(originally published - Autumn 2010 newsletter)

Dr Graeme Pearman AM FAA FTSE trained at the University of Western Australia. He joined CSIRO in 1971 and was Chief of Atmospheric Research from 1992 to 2002.His personal research focused on the global carbon budget; and why atmospheric levels of greenhouse gases are changing.

Dr Pearman was a pioneer in Australian climate science, alerting government and industry to observations of climate change indicators in the early nineties.Among other awards he has received the CSIRO Medal, a UN Environment Program Global 500 Award, Medal of the Order of Australia and a Federation Medal for his services to science.

Dr Pearman is now the Director of Graeme Pearman Consulting Pty Ltd, an Adjunct Senior Research Fellow with Monash University and contracts to private and public sector groups. He is currently a member of Greenfleet's Nationa lAdvisory and was also a former Director and Chairman of the Greenfleet Board.

How have you seen the general attitude towards the environment change over time?

Forty years ago, environmental issues were often seen to be the purview of extreme green groups whereas, the environment is now much more mainstream. This is particularly so for younger people, as now, education brings with it a more inclusive view of the environment.

What did you find most challenging in your role as the Chief of Atmospheric Research for CSIRO?

Conservatism within and outside the organisation meant that the emergence of the environment and in particular the climate-change issue was not always seen as being important. Also, I struggled with the emerging view that public servants should not be free to speak about what their expertise revealed to them. I have perhaps a naïve view that anyone should be able to speak about their views and everyone else is entitled to listen or reject those ideas.

In 2007-2008 you delivered more than 150 briefings on climate change science to companies, governments, peak industry bodies and the general public. What sort of reactions did you get at the time?

Mostly this is great. By and large I am invited by companies wishing to manage the risk of climate change. They generally understand that we do not know everything we would like to know about the climate, but that there is a risk that has to be managed. The interface between what I know and what they know about their own businesses is exciting and profitable.

In your opinion, what are the biggest short- and long-term threats facing Australia due to climate change?

In the short term, the greatest threat to Australia is widespread loss of water resources that give rise to potential risk of bush fires, loss of agricultural productivity, and major interference to biological systems. The frequency of more intense meteorological events is likely to impact on coastal inundation and risk to infrastructure. In the longer-term, there is a risk of the collapse of natural ecosystems such as the Great Barrier Reef, but also of many terrestrial ecosystems. Part of the threat is the sheer lack of general understanding of the fragility of complex systems such as ecosystems. But perhaps the biggest threat is ourselves: our personal and shared views of what constitutes wealth, well being, success and achievement. For these underpin the ongoing desire for more materials and the need for more energy.
══════
- _Apply what you read_
• A. For each of these statements about the Graeme Pearman interview, answer yes or no depending on whether the text agrees, and quote the exact words that decide it: (i) Dr Pearman joined CSIRO in 1971; (ii) most of his briefing invitations come from government departments; (iii) he names the collapse of the Great Barrier Reef as a short-term threat.
• B. Reproduce the part of the Graeme Pearman interview that starts with "Dr Pearman was" and goes on through "the Greenfleet Board.".
Nothing in the records is needed for this work.

- _Data under study_
══════
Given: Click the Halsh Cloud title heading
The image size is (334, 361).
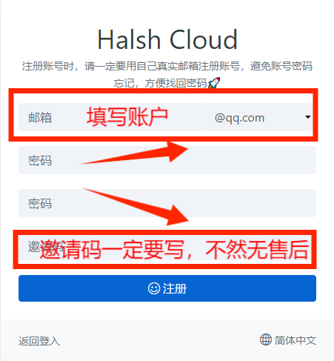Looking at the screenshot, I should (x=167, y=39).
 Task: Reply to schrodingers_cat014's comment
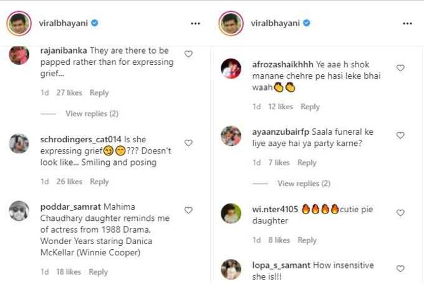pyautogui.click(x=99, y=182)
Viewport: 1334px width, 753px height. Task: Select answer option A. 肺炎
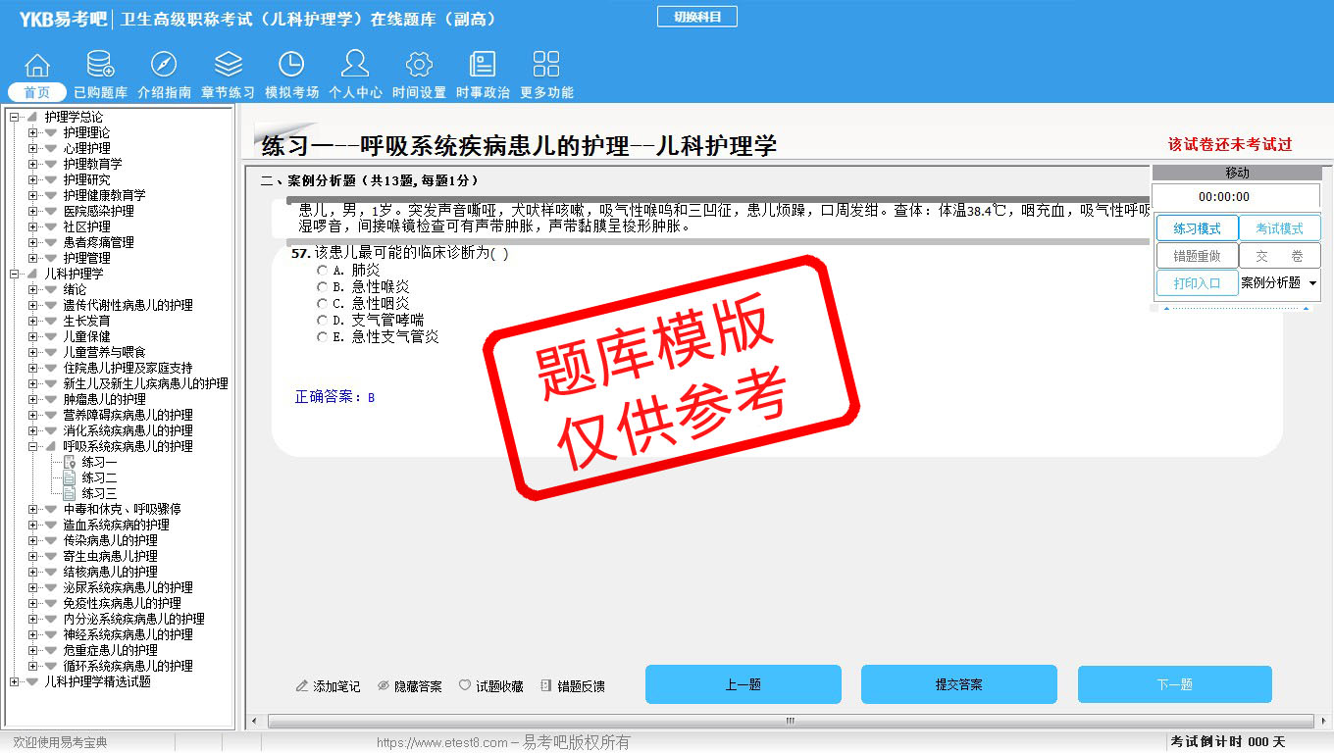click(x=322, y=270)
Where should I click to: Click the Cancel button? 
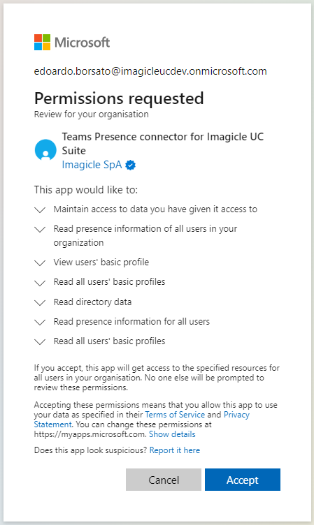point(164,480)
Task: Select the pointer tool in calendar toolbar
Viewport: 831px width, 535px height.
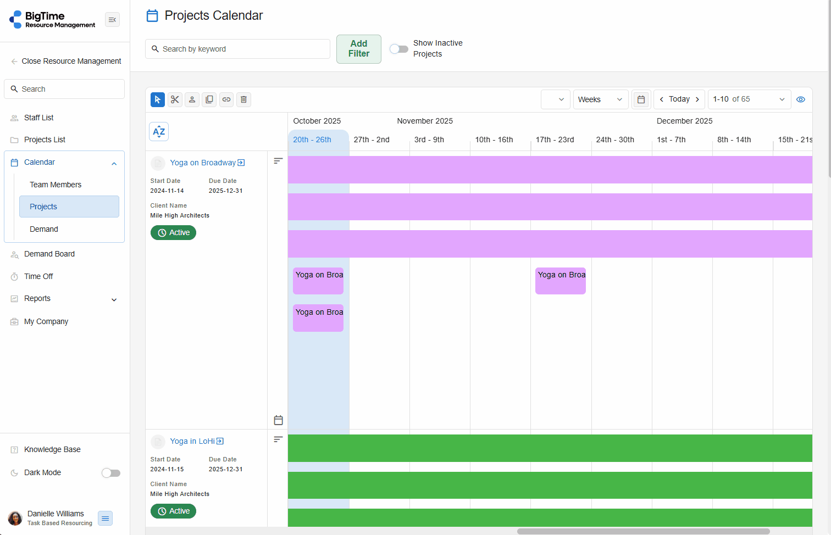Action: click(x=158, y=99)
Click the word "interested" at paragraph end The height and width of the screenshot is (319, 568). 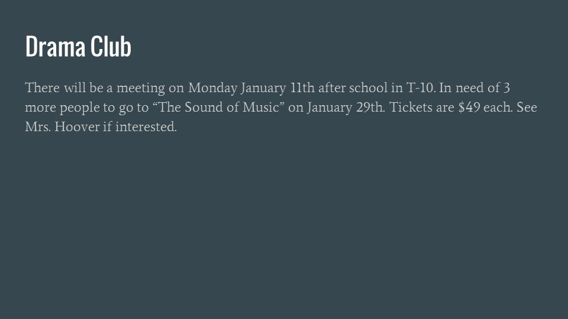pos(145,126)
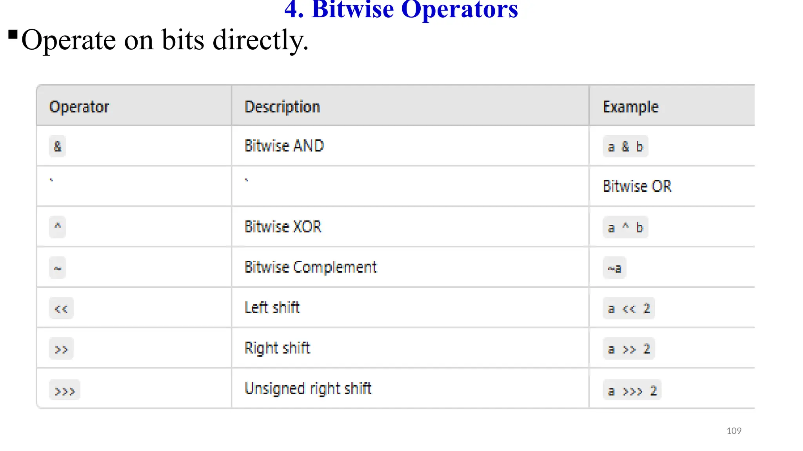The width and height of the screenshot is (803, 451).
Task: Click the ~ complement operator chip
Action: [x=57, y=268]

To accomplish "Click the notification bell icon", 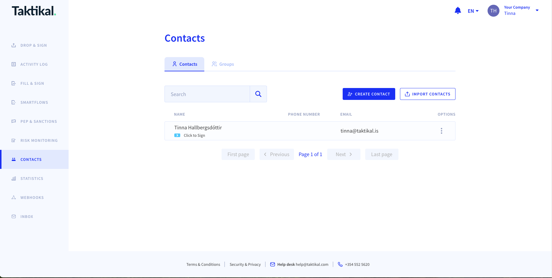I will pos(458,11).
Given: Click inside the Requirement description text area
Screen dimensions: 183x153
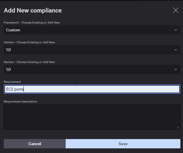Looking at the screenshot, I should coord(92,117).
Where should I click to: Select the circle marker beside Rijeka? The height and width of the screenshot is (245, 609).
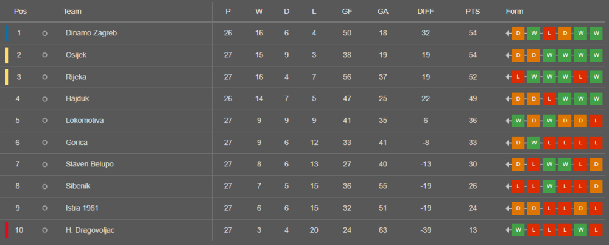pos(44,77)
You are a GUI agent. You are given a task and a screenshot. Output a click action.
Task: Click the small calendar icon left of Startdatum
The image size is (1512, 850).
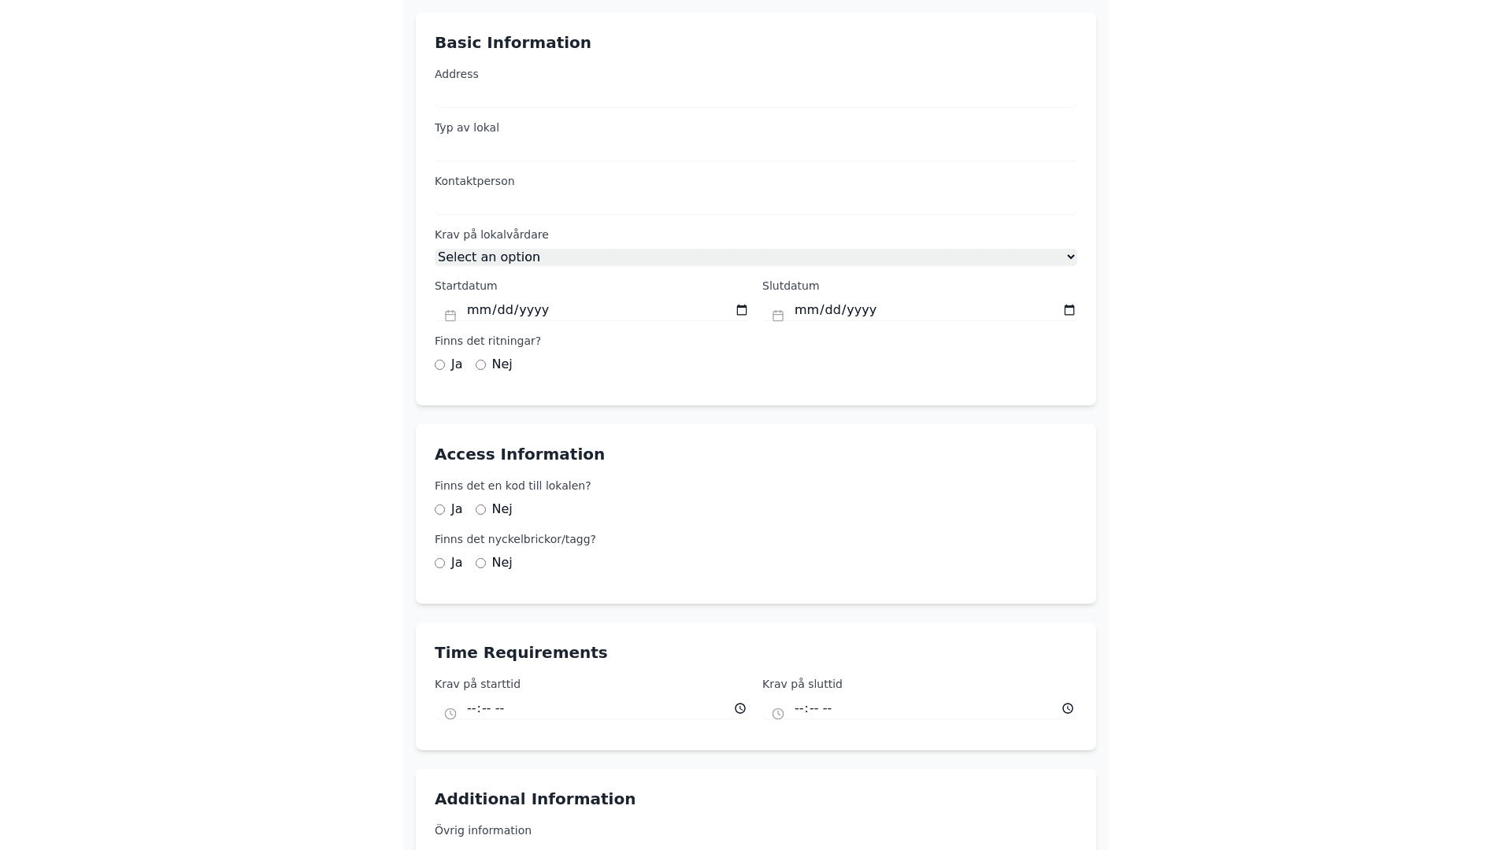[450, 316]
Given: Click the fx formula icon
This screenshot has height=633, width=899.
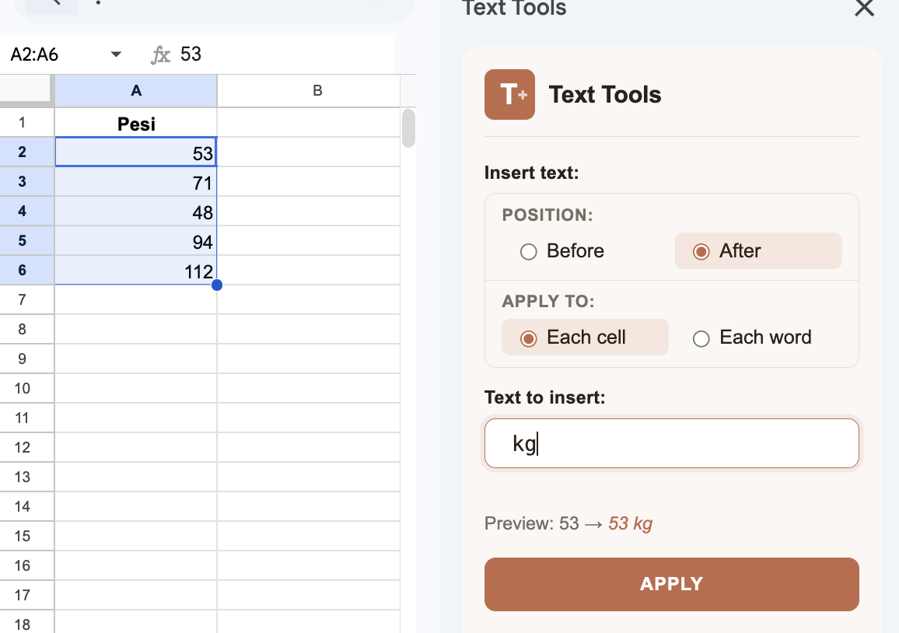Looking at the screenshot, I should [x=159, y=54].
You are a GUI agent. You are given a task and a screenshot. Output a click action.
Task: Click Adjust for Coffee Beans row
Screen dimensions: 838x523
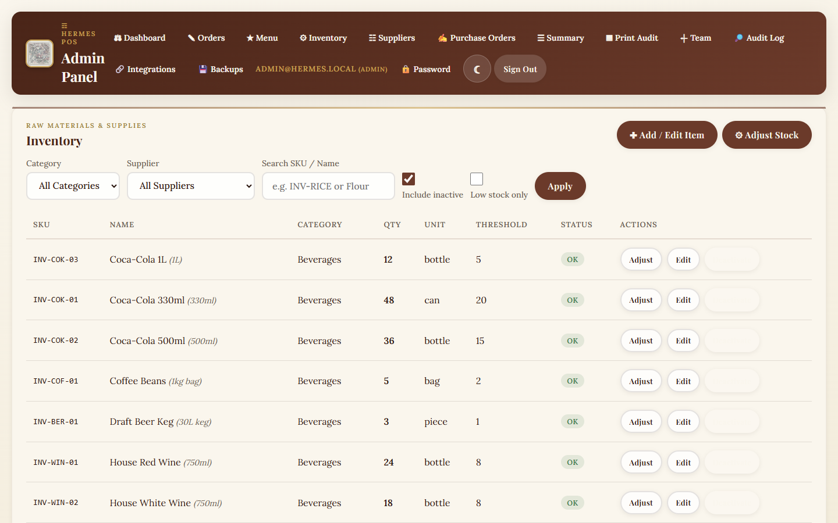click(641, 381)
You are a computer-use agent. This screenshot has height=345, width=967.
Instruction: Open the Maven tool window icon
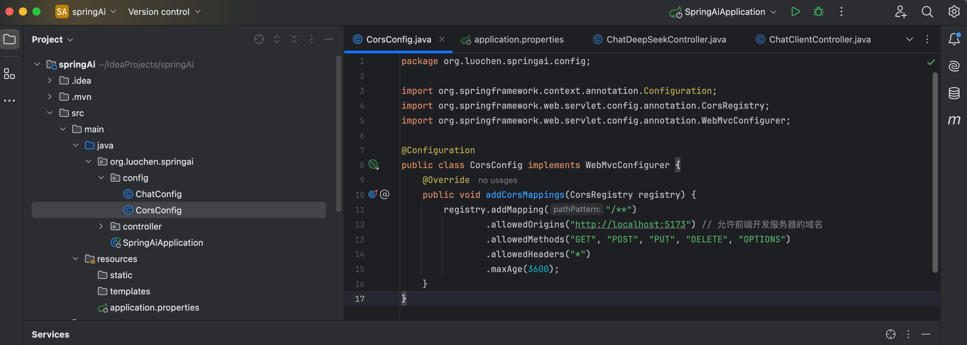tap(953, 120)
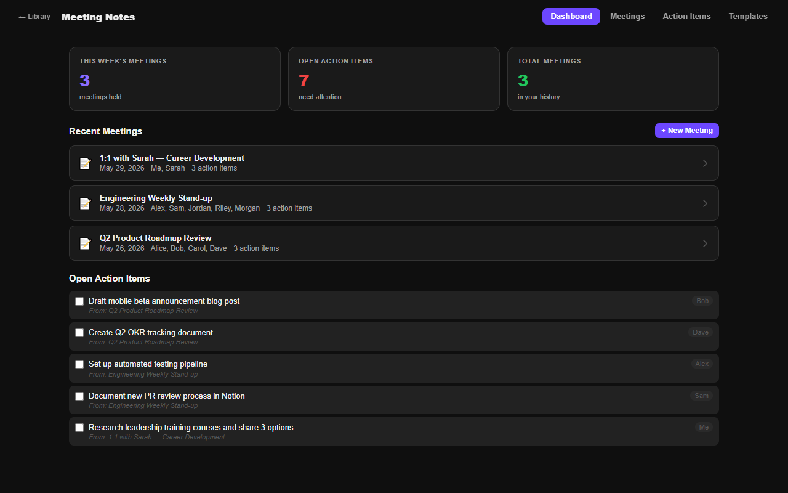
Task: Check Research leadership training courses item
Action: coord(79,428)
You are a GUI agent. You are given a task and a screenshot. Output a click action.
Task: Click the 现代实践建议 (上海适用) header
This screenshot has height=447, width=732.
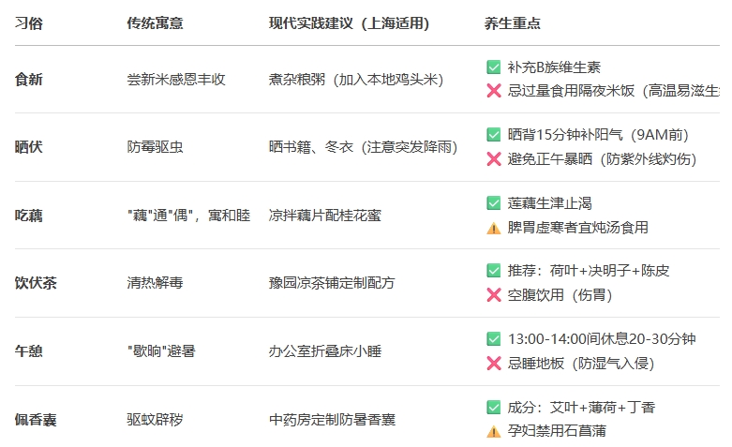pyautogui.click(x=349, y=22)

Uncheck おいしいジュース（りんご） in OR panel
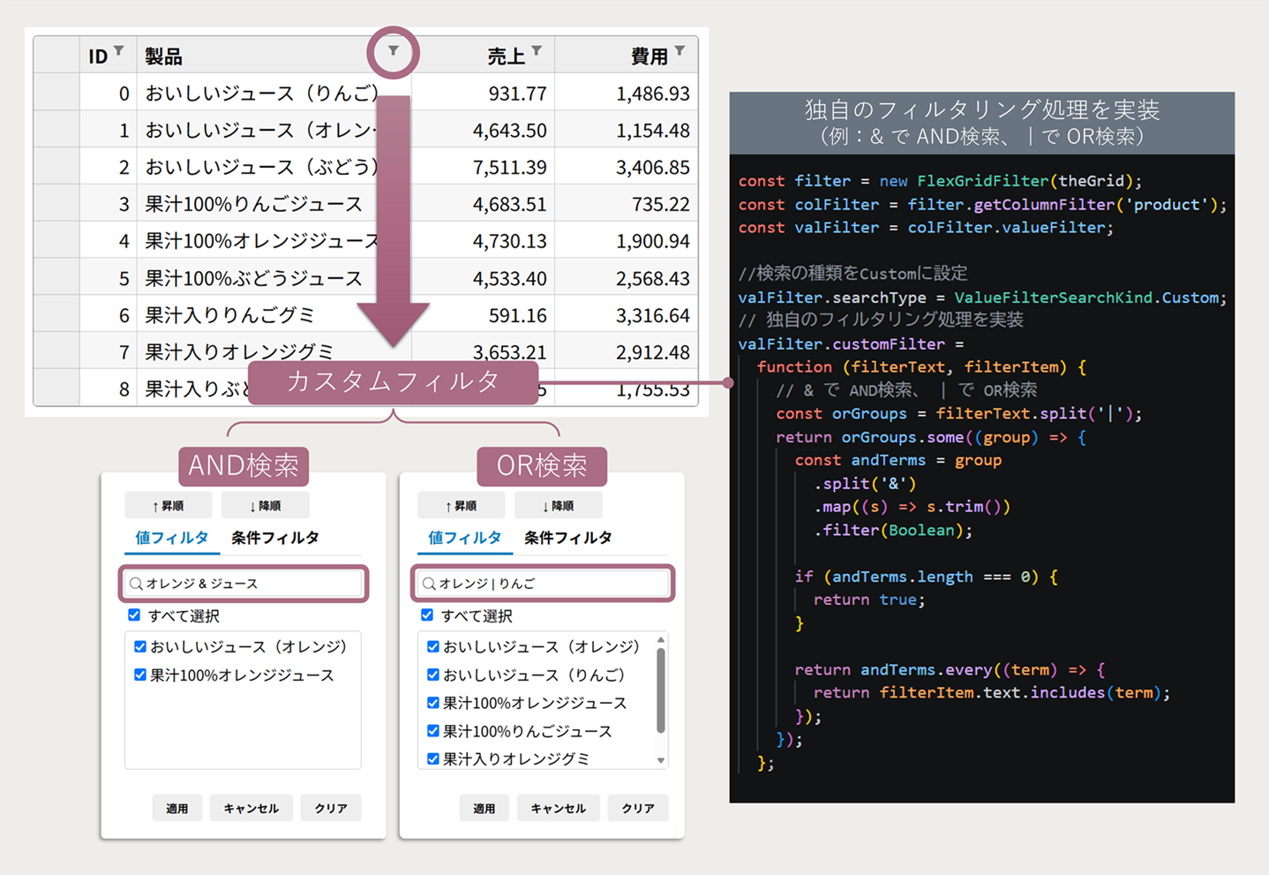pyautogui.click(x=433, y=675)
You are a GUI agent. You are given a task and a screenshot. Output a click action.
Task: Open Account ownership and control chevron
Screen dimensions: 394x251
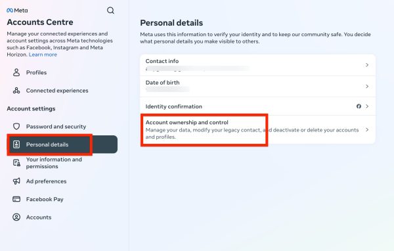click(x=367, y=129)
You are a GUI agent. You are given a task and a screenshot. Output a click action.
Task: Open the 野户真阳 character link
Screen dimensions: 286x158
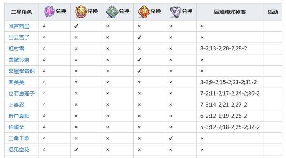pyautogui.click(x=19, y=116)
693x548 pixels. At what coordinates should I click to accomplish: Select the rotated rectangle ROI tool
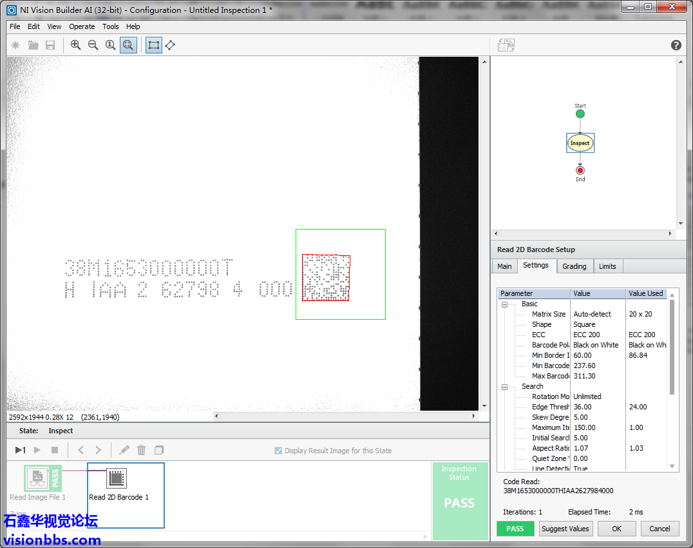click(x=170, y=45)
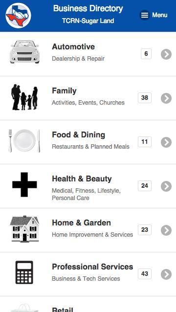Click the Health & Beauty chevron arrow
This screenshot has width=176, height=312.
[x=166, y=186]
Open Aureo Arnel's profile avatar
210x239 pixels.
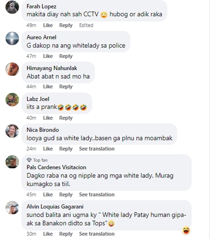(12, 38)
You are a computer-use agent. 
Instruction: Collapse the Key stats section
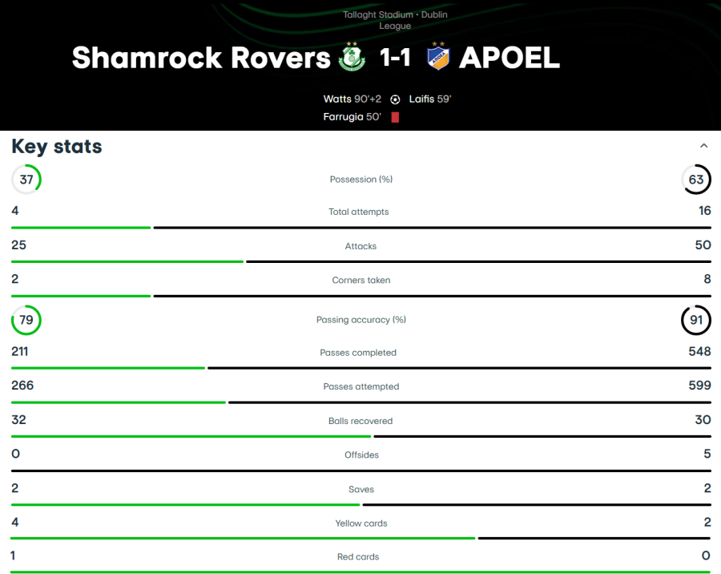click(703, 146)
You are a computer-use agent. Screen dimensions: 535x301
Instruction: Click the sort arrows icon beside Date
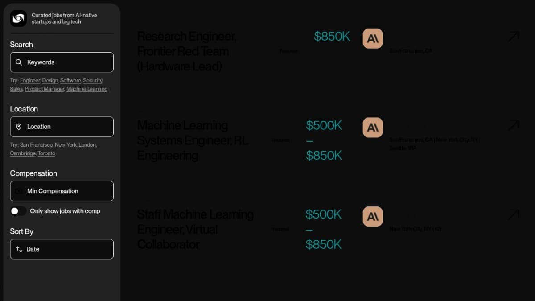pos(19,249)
══════
- _Answers to the exercise_
• A.
(i) Yes: "He joined CSIRO in 1971"
(ii) No: "By and large I am invited by companies wishing to manage the risk of climate change."
(iii) No: "In the longer-term, there is a risk of the collapse of natural ecosystems such as the Great Barrier Reef"

• B.
Dr Pearman was a pioneer in Australian climate science, alerting government and industry to observations of climate change indicators in the early nineties.Among other awards he has received the CSIRO Medal, a UN Environment Program Global 500 Award, Medal of the Order of Australia and a Federation Medal for his services to science.

Dr Pearman is now the Director of Graeme Pearman Consulting Pty Ltd, an Adjunct Senior Research Fellow with Monash University and contracts to private and public sector groups. He is currently a member of Greenfleet's Nationa lAdvisory and was also a former Director and Chairman of the Greenfleet Board.